A SCALABLE SOLUTION FOR PROCESSING HIGH RESOLUTION BRAIN CONNECTOMICS DATA
This NSF BRAIN EAGER project supports the development and evaluation of a computational infrastructure designed to meet the big data challenges for a broad community of neuroscientists, with the ultimate goal of enabling study of how large brains are wired. As sample preparation and microscopy technologies advance, it is becoming feasible to acquire imagery of large sections of brain tissue, however, the software infrastructures to visualize and analyze such data have not kept pace. To produce connectomes critical in understanding brain function, the quantity of imagery that must be analyzed will necessitate effective use of High-Performance Computing (HPC) resources. This proposal will support development of a strategic proof of concept demonstration of computational infrastructure to meet these needs. New services will enable the efficient use of existing and future parallel computing platforms in support of workflows that are typical of neuroscientific discovery, and will facilitate the scaling of data management and processing algorithms to the massive datasets that will be generated in the future. Furthermore, this project will bring together an interdisciplinary team leveraging expertise in HPC, visualization, analytics, and neuroscience, to build new software tools and evaluate their practical efficiency and usability from an application perspective while focusing on real brain data.

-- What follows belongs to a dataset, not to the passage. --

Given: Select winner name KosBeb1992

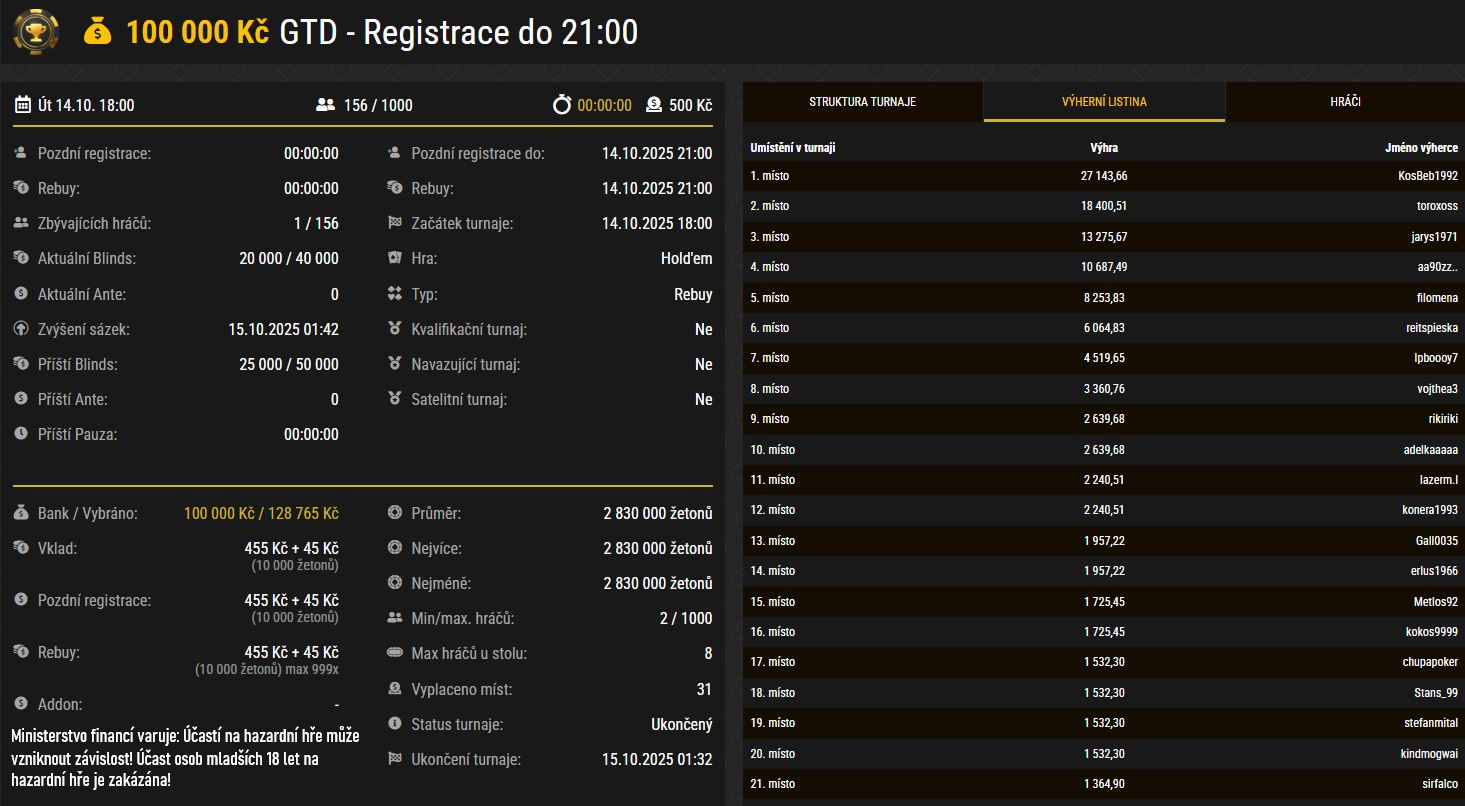Looking at the screenshot, I should click(1427, 176).
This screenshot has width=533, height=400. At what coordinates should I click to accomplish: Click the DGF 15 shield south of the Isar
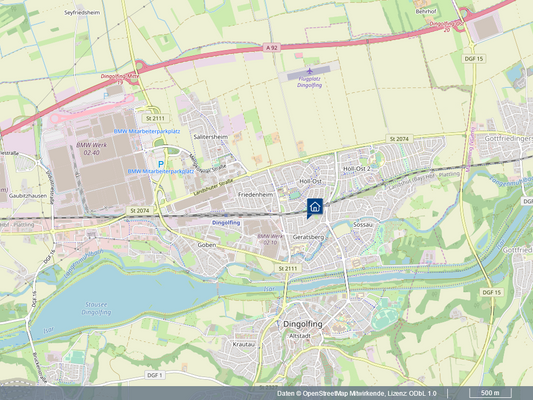pyautogui.click(x=492, y=292)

To enable the scaling of science workflows to HPC systems, this project will produce a solution where a user can interactively visualize, analyze, and iterate over local views of large data, and then run large-scale analytics on a remote computational infrastructure. This project will leverage the team’s experience in multi-scale data streaming algorithms for parallel computing platforms to allow efficient processing of large scale brain models on modern computational infrastructures with services that are easily accessible to neuroscientists. The work will be innovative in the automatic mapping the classical algorithms and data flows into a high concurrency, parallel execution environment, and in the use of efficient runtime system for their allocation and execution. Moreover, those capabilities will be provided as services to users that are not skilled in HPC architectures, allowing to take advantage of the increasing performance of HPC systems to deal with the large data problems emerging in neuroscience.